If I've understood correctly I think I need a subquery select, but how to do that? I've tired adding the exact query that is above with a AS blueprintPrices after the query's closing ), but did not work with a error with the
WHERE blueprintTypeID = blueprintType.typeID
part being the focus of the error. I have no idea why. Anyone who can solve this?
You'll need to use a LEFT JOIN to check for NULL values in invBlueprintTypesPrices. To mimic the LIMIT 1 per TypeId, you can use the MAX() or to truly make sure you only return a single record, use a row number -- this depends on whether you can have multiple max time stamps for each type id. Assuming not, then this should be close:
Select
...
From
invBlueprintTypes As blueprints
Inner Join invTypes As blueprintType On blueprints.blueprintTypeID = blueprintType.typeID
Inner Join invTypes As productType On blueprints.productTypeID = productType.typeID
Inner Join invGroups As productGroup On productType.groupID = productGroup.groupID
Inner Join invCategories As productCategory On productGroup.categoryID = productCategory.categoryID
Left Join (
SELECT MAX(TimeStamp) MaxTime, TypeId
FROM invBlueprintTypesPrices
GROUP BY TypeId
) blueprintTypePrice On blueprints.blueprintTypeID = blueprintTypePrice.typeID
Left Join invBlueprintTypesPrices blueprintTypePrices On
blueprintTypePrice.TypeId = blueprintTypePrices.TypeId AND
blueprintTypePrice.MaxTime = blueprintTypePrices.TimeStamp
Where
blueprints.techLevel = 1 And
blueprintType.published = 1 And
productType.marketGroupID Is Not Null And
blueprintType.basePrice > 0
Order By
blueprintTypePrices.profitHour
Assuming you might have the same max time stamp with 2 different records, replace the 2 left joins above with something similar to this getting the row number:
Left Join (
SELECT #rn:=IF(#prevTypeId=TypeId,#rn+1,1) rn,
TimeStamp,
TypeId,
profitHour,
#prevTypeId:=TypeId
FROM (SELECT *
FROM invBlueprintTypesPrices
ORDER BY TypeId, TimeStamp DESC) t
JOIN (SELECT #rn:=0) t2
) blueprintTypePrices On blueprints.blueprintTypeID = blueprintTypePrices.typeID AND blueprintTypePrices.rn=1
You don't say where you are putting the subquery.

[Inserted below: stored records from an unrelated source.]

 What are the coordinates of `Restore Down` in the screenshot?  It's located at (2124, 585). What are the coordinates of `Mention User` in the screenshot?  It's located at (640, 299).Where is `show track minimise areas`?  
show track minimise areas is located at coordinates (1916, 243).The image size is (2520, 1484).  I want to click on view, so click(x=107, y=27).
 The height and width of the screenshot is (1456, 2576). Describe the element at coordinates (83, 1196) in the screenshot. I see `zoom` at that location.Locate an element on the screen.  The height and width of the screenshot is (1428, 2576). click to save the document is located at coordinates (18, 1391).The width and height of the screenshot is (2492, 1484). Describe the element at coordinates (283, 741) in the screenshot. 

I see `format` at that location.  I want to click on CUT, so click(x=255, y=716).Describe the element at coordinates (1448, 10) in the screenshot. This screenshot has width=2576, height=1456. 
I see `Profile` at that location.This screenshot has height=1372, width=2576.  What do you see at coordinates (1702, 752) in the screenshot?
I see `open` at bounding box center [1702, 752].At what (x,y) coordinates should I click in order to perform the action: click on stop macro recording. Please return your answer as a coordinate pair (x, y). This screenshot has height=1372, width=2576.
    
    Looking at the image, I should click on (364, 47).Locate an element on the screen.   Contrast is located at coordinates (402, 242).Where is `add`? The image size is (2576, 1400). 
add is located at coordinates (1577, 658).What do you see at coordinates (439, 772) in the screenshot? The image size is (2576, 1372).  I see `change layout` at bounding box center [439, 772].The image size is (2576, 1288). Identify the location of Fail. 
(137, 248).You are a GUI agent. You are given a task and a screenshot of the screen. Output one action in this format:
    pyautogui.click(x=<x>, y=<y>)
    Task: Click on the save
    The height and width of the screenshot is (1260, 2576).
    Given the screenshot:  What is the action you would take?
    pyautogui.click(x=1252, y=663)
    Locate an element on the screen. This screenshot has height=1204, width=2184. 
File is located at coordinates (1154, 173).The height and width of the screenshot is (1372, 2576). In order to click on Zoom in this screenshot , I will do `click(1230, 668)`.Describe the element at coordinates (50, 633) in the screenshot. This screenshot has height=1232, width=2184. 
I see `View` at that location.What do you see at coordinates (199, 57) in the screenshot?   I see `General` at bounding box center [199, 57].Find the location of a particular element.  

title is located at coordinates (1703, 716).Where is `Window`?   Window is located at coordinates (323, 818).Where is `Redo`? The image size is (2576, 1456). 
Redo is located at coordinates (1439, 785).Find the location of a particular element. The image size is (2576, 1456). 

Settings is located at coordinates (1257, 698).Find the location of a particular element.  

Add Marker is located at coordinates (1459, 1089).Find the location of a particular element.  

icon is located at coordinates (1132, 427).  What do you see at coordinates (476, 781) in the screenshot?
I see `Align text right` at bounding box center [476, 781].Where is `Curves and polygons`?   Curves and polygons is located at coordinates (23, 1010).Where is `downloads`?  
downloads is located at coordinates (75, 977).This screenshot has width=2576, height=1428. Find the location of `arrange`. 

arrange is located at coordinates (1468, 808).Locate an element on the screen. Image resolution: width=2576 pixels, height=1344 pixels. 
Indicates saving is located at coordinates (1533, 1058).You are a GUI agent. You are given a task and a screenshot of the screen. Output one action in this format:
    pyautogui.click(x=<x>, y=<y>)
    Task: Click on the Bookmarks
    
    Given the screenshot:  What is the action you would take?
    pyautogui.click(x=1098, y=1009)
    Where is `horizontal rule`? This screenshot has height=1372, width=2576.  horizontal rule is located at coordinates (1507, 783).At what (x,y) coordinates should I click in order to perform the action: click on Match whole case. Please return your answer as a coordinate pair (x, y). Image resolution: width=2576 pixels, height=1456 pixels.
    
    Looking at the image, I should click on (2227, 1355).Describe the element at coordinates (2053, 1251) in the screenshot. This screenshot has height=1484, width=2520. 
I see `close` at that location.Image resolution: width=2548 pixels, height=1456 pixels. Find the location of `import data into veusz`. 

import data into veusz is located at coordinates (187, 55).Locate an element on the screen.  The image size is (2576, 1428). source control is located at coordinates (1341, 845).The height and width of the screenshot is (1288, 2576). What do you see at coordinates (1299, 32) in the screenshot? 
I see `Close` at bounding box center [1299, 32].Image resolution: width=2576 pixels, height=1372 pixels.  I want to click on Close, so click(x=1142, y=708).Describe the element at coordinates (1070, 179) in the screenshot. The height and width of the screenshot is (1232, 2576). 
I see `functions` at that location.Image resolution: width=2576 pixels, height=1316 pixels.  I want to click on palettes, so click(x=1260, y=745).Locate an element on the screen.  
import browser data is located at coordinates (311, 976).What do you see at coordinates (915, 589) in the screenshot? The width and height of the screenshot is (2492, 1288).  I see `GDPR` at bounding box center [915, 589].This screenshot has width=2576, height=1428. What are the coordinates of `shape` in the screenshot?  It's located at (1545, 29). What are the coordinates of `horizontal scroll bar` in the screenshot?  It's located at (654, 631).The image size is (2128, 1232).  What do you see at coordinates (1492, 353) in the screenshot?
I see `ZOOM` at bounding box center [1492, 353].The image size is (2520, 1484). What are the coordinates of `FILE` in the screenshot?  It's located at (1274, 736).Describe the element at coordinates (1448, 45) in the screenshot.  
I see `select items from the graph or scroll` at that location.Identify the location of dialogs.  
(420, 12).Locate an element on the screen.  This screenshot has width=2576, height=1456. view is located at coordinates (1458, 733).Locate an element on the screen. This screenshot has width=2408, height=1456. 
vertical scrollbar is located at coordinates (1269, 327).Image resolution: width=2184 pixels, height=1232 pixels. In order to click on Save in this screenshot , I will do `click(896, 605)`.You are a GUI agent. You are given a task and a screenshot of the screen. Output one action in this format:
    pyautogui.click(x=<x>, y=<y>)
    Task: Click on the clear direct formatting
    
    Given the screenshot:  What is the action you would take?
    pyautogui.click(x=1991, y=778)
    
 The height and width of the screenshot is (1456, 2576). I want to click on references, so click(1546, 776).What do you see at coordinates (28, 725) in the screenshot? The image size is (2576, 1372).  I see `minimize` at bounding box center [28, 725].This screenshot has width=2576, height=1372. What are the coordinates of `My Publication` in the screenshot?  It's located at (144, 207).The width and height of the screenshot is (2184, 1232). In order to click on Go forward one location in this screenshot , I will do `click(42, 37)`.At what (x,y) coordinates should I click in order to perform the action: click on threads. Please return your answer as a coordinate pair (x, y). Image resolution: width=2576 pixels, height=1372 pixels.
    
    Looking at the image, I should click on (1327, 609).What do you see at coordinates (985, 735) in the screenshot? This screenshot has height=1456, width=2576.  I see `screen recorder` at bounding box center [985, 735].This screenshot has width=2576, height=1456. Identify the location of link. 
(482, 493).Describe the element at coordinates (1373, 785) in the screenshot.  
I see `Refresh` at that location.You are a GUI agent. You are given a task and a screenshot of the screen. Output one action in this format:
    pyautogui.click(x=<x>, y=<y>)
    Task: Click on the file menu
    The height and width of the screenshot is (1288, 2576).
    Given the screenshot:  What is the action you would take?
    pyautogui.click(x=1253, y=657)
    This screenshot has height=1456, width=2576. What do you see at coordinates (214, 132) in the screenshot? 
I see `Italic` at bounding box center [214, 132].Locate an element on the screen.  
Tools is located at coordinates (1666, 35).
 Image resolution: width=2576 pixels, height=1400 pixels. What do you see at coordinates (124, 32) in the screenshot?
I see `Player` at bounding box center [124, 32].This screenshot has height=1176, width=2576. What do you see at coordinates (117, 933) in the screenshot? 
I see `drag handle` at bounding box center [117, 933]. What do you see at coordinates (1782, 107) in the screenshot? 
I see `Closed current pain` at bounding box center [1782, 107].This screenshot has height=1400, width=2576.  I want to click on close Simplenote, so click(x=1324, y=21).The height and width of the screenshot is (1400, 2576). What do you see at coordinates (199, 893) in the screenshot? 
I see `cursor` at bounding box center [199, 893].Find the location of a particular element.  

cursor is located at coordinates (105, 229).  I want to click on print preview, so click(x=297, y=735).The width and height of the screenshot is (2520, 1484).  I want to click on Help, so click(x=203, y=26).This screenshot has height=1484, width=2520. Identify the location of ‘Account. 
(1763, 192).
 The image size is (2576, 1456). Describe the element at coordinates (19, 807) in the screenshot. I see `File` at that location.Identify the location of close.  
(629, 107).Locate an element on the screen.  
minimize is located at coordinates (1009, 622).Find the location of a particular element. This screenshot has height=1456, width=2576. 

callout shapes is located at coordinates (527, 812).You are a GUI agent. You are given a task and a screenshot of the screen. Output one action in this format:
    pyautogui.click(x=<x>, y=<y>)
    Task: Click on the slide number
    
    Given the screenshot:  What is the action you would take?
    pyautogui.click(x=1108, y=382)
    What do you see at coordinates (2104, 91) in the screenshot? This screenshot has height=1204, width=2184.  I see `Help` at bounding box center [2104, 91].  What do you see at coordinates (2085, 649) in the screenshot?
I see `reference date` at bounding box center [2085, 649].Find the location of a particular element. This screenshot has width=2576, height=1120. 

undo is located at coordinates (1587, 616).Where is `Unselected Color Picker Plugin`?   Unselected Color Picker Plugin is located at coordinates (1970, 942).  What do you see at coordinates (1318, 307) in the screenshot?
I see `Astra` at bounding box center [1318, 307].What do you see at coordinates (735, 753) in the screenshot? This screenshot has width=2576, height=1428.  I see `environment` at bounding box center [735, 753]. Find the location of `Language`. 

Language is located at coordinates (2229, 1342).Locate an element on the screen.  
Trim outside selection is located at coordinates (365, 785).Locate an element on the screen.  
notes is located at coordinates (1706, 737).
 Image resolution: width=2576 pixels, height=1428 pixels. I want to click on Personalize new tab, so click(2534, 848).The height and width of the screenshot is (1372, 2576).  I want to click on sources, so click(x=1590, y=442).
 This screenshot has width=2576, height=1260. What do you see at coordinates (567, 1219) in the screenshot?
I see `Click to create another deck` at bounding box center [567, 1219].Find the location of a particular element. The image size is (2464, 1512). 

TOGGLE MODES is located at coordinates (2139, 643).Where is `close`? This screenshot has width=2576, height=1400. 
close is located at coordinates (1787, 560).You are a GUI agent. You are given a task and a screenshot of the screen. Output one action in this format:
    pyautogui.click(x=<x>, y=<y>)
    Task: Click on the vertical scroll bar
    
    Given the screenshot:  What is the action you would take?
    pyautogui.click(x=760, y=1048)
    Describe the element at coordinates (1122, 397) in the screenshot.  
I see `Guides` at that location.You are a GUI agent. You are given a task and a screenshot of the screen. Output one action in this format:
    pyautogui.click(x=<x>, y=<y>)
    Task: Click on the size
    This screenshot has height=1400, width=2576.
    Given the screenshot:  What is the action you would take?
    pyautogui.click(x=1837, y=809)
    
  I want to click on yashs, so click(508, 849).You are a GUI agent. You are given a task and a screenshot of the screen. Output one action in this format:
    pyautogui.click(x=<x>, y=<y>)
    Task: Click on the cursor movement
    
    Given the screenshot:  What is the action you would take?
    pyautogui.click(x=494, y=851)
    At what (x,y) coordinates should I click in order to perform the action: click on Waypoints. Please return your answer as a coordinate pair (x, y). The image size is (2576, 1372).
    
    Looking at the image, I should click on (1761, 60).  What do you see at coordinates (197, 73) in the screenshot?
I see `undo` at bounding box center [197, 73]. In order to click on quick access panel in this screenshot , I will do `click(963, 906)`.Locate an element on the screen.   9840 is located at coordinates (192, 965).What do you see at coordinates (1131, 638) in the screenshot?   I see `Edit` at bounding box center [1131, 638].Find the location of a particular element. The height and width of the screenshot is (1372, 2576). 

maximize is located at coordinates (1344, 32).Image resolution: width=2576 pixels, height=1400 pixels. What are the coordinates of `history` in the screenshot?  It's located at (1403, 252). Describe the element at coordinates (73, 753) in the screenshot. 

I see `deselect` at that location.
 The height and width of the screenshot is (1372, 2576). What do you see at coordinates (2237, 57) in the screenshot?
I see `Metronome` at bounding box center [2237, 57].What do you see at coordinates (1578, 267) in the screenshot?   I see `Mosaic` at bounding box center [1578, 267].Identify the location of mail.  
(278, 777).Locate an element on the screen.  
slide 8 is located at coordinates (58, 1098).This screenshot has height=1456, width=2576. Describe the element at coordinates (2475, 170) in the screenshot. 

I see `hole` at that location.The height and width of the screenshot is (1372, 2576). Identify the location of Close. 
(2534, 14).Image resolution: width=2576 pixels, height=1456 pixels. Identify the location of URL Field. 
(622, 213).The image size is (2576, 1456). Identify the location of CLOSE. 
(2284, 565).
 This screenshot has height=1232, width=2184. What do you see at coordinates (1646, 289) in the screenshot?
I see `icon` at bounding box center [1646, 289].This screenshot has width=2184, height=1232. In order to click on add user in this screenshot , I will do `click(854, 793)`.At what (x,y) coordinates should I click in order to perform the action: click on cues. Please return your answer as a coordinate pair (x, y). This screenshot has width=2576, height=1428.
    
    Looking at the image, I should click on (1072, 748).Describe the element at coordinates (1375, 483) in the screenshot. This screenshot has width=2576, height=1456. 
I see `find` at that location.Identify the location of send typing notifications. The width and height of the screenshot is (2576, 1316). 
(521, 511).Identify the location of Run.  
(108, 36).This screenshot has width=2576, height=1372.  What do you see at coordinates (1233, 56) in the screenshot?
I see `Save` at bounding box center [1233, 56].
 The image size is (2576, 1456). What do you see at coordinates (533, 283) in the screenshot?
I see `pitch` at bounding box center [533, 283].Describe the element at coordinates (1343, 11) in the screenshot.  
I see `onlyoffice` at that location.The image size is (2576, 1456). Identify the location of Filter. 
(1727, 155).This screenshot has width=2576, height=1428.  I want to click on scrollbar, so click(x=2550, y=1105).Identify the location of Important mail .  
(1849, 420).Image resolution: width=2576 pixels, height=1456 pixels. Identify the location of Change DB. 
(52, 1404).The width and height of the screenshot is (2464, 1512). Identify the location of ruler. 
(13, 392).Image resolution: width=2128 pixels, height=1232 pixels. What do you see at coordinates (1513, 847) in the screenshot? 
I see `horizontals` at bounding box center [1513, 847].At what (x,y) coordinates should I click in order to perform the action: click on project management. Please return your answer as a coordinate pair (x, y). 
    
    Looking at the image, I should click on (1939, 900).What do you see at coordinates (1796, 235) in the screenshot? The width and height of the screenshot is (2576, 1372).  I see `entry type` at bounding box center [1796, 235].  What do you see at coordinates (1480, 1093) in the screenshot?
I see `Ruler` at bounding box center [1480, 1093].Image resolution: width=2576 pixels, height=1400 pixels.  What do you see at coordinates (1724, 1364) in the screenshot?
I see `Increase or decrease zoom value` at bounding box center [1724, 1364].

If in the select clause, then you have a problem because you are returning more than one value.
You can't put this into the from clause directly, because you have a correlated subquery (not allowed).
Instead, you can put it in like this:
from . . .
(select *
from invBLueprintTypesPrices ibptp
where ibtp.timestamp = (select ibptp2.timestamp
from invBLueprintTypesPrices ibptp2
where ibptp.blueprintTypeId = ibptp2.blueprintTypeId
order by timestamp desc
limit 1
)
) ibptp
on ibptp.blueprintTypeId = blueprintType.TypeID
This identifies the most recent records for all the blueprintTypeids in the subquery. It then joins in the one that matches.